Supplied text section start

Research & Papers

Learning to Recall with Transformers Beyond Orthogonal Embeddings

A new theoretical analysis explains the 'storage capacity' of transformers trained on messy, real-world data.

Deep Dive

A team of researchers from Stanford, NYU, and USC has published a significant theoretical paper, 'Learning to Recall with Transformers Beyond Orthogonal Embeddings,' accepted at ICLR 2026. The work tackles a major gap in understanding how large language models (LLMs) like GPT-4 and Claude 3 actually store and retrieve knowledge. Prior theoretical analyses often relied on unrealistic, idealized assumptions like infinite data or perfectly orthogonal token embeddings. This new research instead analyzes a transformer trained with empirical gradient descent on finite data with random, non-orthogonal embeddings—a much closer match to real-world training.

By studying a simplified token-retrieval task, the researchers derived explicit formulas for a model's 'storage capacity.' Their core finding is a multiplicative scaling law: the number of examples a model can reliably learn (N) scales with the product of the embedding dimension (d) and the sequence length (L), expressed as N ~ d * L. This means a model's ability to memorize and recall information isn't just about dataset size or model width alone, but a specific interplay between these architectural and data parameters. The team validated this scaling numerically and provided a statistical lower bound, showing it's an intrinsic property under realistic conditions.

This work moves AI theory closer to engineering practice. For developers training models, it offers a more grounded mathematical framework for predicting how model scale (embedding size, context length) interacts with dataset size to achieve reliable factual recall. It helps explain the fundamental mechanisms behind the 'knowledge' in models powering search and question-answering, providing a crucial step toward more predictable and efficient LLM development beyond trial and error.

Key Points
  • The analysis moves beyond idealized 'orthogonal embeddings' to study transformers trained on finite data with random embeddings, matching real-world conditions.
  • It reveals a multiplicative scaling law for storage capacity: sample size (N) scales with embedding dimension (d) times sequence length (L), or N ~ d * L.
  • The findings provide a theoretical foundation for how modern LLMs encode and retrieve facts, impacting how we scale models for knowledge-intensive tasks.

Why It Matters

Provides a mathematical blueprint for how real LLMs store knowledge, guiding more efficient model scaling and architecture design for better factual recall.

Supplied text section end
Exercise data section start

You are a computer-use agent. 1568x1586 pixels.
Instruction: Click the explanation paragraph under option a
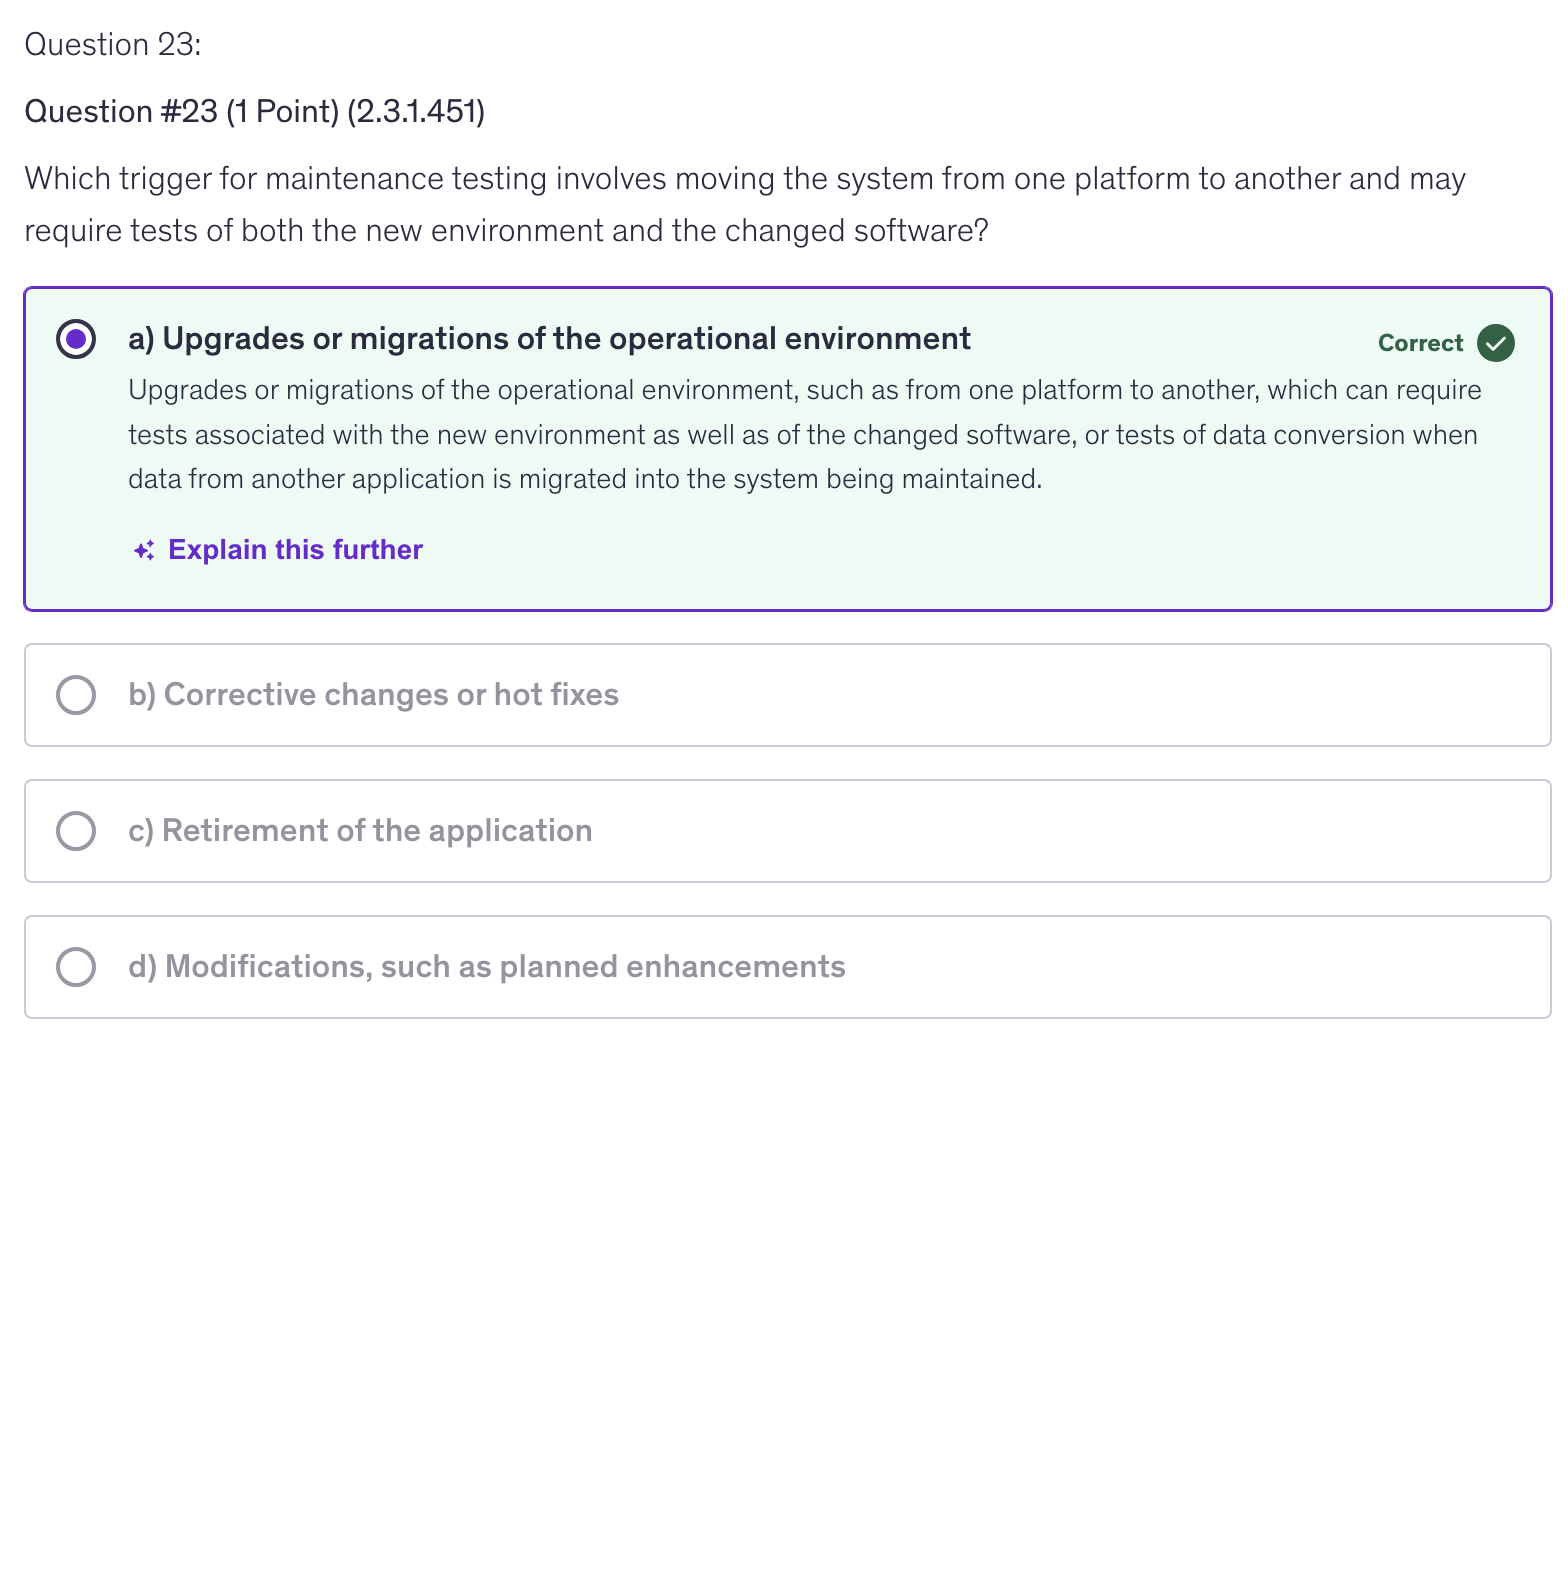(x=804, y=435)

Exercise data section end

_Work order 1_
Print the passage of the research summary starting with "This work moves" and going on through "trial and error.".
_Work order 2_
Do these statements agree with the research summary? (a) The paper was accepted at ICLR 2026. (b) The analyzed transformer uses perfectly orthogonal token embeddings. (c) The research team came from Stanford, MIT, and USC.

_Response 1_
This work moves AI theory closer to engineering practice. For developers training models, it offers a more grounded mathematical framework for predicting how model scale (embedding size, context length) interacts with dataset size to achieve reliable factual recall. It helps explain the fundamental mechanisms behind the 'knowledge' in models powering search and question-answering, providing a crucial step toward more predictable and efficient LLM development beyond trial and error.

_Response 2_
(a) Yes: "accepted at ICLR 2026"
(b) No: "a transformer trained with empirical gradient descent on finite data with random, non-orthogonal embeddings"
(c) No: "A team of researchers from Stanford, NYU, and USC"